Posted: Tue Feb 22, 2005 5:05 am
by anjanesh
Lets say I have in my site word of the day like :
http://dictionary.reference.com/wordoftheday/wotd.rss
Is it possible for me to have another rss feed (meaning.rss) where I give a paramater (meaning.rss?word=hello) which will return the meaning of the word in xml (rss) ?
Thanks

Posted: Tue Feb 22, 2005 5:13 am
by n00b Saibot
Hey, this doesn't belong to PHP-Code does it :x

Posted: Tue Feb 22, 2005 5:27 am
by anjanesh
Im pretty sure it does because my question relates to generation of RSS Feeds using PHP.

Posted: Tue Feb 22, 2005 5:38 am
by n00b Saibot
anjanesh wrote:because my question relates to generation of RSS Feeds using PHP.
You didn't mention that before. :roll:
Well, lets see. you want to have a meaning.rss to which you can pass a parameter. You see the fact is RSS is a fixed xml format so it can't just dynamically sort out a meaning.
Maybe you would like to change the target from meaning.rss to meaning.php ;)

Posted: Tue Feb 22, 2005 5:46 am
by anjanesh
meaning.php (or meaning.php.rss as this seems to be pasing php) - and output in pure XML format.
But will this validate in a RSS validator and the most important - can other people include these php files ?
If RSS is a fixed xml format then how to sites update things like Latest News, Quote of the Day etc - Im pretty sure they don't manually update - any PHP code within rss ?

Posted: Tue Feb 22, 2005 5:53 am
by n00b Saibot
Methinks they just have rss generators which update the rss files with the updated content. And Yes if the RSS you generate is valid, it can be read by any RSS Reader. :)

*Material for the task*.

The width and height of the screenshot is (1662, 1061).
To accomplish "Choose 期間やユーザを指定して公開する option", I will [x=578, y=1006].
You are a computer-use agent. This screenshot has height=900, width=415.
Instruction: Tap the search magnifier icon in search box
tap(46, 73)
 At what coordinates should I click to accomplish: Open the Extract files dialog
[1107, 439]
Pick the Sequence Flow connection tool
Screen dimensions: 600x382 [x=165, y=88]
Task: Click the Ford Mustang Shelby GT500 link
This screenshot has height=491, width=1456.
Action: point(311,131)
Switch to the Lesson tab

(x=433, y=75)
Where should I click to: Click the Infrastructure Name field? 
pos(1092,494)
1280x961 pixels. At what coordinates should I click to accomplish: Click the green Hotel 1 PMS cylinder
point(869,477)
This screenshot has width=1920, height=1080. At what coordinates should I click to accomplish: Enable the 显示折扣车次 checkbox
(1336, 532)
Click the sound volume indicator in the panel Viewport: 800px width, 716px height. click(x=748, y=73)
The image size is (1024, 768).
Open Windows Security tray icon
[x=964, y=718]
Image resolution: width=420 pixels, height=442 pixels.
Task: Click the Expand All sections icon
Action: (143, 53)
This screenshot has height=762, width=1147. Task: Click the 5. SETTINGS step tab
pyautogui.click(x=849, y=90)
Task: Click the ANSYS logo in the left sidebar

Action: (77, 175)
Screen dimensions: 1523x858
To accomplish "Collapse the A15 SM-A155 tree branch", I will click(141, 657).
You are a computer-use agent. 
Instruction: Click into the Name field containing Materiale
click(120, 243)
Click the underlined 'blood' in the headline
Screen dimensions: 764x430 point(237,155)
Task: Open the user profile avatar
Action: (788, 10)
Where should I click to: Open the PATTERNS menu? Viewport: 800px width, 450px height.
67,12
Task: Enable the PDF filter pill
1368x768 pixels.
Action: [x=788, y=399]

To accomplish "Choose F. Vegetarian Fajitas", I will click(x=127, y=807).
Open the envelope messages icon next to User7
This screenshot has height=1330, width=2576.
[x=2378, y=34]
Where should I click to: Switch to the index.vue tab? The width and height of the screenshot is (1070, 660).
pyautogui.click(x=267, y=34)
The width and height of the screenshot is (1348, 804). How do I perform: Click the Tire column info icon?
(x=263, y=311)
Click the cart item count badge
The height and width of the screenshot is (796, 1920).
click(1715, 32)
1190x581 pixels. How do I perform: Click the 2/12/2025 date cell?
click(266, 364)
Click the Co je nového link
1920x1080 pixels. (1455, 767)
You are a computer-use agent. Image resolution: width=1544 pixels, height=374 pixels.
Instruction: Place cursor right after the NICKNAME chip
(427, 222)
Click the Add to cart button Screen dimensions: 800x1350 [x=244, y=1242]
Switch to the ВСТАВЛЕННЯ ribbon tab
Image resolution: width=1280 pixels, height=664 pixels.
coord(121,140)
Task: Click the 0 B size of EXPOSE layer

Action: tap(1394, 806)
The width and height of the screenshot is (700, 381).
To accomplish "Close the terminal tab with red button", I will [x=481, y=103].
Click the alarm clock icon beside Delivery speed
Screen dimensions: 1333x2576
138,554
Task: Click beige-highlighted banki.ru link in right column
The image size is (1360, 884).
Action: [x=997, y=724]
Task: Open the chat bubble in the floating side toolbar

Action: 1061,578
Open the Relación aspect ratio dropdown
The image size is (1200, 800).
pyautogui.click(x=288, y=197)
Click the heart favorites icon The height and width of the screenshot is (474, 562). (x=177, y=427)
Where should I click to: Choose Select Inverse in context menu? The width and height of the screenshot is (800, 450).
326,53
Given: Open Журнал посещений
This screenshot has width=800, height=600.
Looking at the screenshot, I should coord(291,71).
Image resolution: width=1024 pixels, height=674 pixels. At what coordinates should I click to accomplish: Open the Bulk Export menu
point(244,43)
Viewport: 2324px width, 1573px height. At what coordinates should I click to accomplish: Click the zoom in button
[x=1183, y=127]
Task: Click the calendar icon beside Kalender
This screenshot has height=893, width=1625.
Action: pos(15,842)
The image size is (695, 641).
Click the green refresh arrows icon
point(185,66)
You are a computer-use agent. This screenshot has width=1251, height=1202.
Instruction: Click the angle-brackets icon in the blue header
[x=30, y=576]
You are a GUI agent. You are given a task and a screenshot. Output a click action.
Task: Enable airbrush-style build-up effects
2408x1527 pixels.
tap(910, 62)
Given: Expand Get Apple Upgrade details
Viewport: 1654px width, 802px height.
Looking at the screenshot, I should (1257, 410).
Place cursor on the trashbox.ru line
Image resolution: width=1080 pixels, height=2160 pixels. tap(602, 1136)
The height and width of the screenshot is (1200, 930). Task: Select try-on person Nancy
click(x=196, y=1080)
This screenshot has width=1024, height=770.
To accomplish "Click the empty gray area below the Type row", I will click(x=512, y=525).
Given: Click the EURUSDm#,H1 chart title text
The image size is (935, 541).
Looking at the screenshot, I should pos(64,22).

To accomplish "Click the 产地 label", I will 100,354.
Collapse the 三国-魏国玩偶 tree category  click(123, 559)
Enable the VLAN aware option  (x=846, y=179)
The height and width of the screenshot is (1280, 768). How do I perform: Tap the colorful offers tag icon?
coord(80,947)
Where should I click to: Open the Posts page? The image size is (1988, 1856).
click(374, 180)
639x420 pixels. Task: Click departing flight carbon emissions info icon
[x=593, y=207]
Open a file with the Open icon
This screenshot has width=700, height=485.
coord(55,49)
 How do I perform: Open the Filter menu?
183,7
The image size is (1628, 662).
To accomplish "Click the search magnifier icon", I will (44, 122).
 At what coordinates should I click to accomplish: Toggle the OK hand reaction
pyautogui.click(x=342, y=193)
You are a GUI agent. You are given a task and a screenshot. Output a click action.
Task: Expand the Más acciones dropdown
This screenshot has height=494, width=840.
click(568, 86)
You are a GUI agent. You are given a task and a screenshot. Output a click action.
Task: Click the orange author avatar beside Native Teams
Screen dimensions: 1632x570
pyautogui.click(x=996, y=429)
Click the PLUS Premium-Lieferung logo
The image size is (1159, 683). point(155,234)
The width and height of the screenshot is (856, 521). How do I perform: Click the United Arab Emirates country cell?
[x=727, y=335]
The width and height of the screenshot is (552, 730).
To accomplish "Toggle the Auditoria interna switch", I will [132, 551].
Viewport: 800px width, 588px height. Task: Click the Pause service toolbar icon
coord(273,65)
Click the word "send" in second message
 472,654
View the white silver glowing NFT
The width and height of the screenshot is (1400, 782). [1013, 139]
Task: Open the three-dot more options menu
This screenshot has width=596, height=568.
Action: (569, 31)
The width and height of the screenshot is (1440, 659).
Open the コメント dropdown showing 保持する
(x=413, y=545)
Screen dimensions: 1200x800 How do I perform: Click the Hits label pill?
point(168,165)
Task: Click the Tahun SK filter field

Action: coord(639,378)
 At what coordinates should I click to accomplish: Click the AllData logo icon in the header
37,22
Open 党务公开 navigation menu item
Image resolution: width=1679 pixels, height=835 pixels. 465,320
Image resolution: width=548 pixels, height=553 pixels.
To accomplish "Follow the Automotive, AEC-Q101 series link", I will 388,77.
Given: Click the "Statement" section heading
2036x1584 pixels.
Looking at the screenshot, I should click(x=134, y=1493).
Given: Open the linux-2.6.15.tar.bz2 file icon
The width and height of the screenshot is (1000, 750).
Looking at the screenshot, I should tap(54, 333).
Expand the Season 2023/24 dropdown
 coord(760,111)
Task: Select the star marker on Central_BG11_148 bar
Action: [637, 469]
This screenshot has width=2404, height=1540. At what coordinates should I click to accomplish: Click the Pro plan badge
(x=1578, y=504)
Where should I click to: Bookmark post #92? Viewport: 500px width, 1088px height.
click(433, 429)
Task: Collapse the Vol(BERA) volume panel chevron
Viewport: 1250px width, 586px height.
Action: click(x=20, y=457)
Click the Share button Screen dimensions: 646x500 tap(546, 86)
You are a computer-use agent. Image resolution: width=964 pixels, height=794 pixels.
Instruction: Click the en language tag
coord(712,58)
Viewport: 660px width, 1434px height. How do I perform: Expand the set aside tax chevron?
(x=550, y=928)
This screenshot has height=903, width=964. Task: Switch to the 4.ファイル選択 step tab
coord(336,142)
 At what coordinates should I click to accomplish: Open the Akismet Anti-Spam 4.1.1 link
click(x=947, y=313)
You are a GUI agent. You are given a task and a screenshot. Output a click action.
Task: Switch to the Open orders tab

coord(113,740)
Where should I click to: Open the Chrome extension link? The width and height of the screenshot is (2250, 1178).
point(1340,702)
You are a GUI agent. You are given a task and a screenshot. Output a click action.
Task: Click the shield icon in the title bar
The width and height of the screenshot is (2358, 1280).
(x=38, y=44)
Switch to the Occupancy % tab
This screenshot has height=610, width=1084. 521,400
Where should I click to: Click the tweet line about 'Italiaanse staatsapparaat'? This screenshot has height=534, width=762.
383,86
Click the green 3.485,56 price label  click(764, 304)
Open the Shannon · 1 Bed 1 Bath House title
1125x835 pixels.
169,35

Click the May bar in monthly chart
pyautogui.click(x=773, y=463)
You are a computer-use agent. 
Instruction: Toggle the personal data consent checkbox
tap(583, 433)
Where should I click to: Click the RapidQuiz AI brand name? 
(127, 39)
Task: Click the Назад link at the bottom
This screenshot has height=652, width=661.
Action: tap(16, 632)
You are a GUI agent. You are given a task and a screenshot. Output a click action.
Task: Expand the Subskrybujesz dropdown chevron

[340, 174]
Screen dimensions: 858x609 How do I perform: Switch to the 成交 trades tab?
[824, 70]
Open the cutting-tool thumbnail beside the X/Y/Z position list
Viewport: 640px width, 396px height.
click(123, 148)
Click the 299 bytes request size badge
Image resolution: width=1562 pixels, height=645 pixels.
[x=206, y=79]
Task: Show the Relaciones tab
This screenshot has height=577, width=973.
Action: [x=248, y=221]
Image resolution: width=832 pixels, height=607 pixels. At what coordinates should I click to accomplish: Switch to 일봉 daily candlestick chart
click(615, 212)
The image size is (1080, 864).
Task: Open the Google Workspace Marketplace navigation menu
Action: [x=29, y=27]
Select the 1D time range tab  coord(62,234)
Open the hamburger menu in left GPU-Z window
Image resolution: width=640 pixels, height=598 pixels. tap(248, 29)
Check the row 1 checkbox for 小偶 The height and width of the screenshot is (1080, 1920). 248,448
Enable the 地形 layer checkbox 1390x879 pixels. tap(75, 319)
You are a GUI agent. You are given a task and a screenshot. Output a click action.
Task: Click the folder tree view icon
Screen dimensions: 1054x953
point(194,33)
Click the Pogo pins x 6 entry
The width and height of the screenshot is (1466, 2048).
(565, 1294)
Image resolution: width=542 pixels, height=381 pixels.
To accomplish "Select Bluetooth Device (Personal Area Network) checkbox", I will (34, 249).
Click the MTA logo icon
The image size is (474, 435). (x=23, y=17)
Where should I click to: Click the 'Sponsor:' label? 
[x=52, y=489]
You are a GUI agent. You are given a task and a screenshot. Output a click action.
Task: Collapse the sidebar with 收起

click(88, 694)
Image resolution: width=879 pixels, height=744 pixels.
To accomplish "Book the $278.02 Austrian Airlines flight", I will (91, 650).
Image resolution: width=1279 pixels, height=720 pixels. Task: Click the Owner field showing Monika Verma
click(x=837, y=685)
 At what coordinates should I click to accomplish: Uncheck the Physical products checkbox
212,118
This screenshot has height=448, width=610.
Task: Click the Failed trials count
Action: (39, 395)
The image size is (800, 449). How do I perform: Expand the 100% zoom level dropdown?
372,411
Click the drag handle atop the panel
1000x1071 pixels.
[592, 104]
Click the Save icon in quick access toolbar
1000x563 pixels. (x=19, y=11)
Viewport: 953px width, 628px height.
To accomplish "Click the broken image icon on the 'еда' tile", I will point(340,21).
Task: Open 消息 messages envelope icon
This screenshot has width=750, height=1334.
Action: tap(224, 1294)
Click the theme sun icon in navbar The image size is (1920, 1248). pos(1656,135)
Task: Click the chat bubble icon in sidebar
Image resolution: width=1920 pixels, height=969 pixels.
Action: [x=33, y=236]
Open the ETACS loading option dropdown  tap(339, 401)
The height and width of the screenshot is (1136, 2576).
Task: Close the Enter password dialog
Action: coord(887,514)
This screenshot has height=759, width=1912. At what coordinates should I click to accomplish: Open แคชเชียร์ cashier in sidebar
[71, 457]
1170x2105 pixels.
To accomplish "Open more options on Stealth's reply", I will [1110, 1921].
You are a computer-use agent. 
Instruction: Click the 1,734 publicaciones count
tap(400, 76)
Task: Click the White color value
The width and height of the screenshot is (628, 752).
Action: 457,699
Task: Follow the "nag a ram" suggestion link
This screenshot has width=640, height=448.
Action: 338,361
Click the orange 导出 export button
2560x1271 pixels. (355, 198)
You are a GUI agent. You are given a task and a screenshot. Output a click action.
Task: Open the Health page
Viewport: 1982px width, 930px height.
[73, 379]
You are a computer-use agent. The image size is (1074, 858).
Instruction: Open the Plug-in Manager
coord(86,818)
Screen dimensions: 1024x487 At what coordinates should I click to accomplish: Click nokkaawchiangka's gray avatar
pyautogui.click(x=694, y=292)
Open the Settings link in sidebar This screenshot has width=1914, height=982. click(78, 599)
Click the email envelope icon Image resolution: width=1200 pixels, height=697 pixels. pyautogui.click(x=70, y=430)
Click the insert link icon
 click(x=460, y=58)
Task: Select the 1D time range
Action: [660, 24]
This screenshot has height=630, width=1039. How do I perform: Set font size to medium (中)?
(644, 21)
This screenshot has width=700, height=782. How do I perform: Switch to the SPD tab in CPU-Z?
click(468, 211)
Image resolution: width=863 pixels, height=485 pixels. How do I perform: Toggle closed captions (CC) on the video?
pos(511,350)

*Required tasks*.
a: Echo the stretch of the RSS forum thread from "Maybe you would" through "within rss ?", word for word.
b: Duplicate the stretch of the records from the line containing "Click the drag handle atop the panel" through the line containing "Action: tap(224, 1294)", keeping every line exactly as it appears.

*Answers given*.
a:
Maybe you would like to change the target from meaning.rss to meaning.php ;)

Posted: Tue Feb 22, 2005 5:46 am
by anjanesh
meaning.php (or meaning.php.rss as this seems to be pasing php) - and output in pure XML format.
But will this validate in a RSS validator and the most important - can other people include these php files ?
If RSS is a fixed xml format then how to sites update things like Latest News, Quote of the Day etc - Im pretty sure they don't manually update - any PHP code within rss ?

b:
Click the drag handle atop the panel
1000x1071 pixels.
[592, 104]
Click the Save icon in quick access toolbar
1000x563 pixels. (x=19, y=11)
Viewport: 953px width, 628px height.
To accomplish "Click the broken image icon on the 'еда' tile", I will point(340,21).
Task: Open 消息 messages envelope icon
This screenshot has width=750, height=1334.
Action: tap(224, 1294)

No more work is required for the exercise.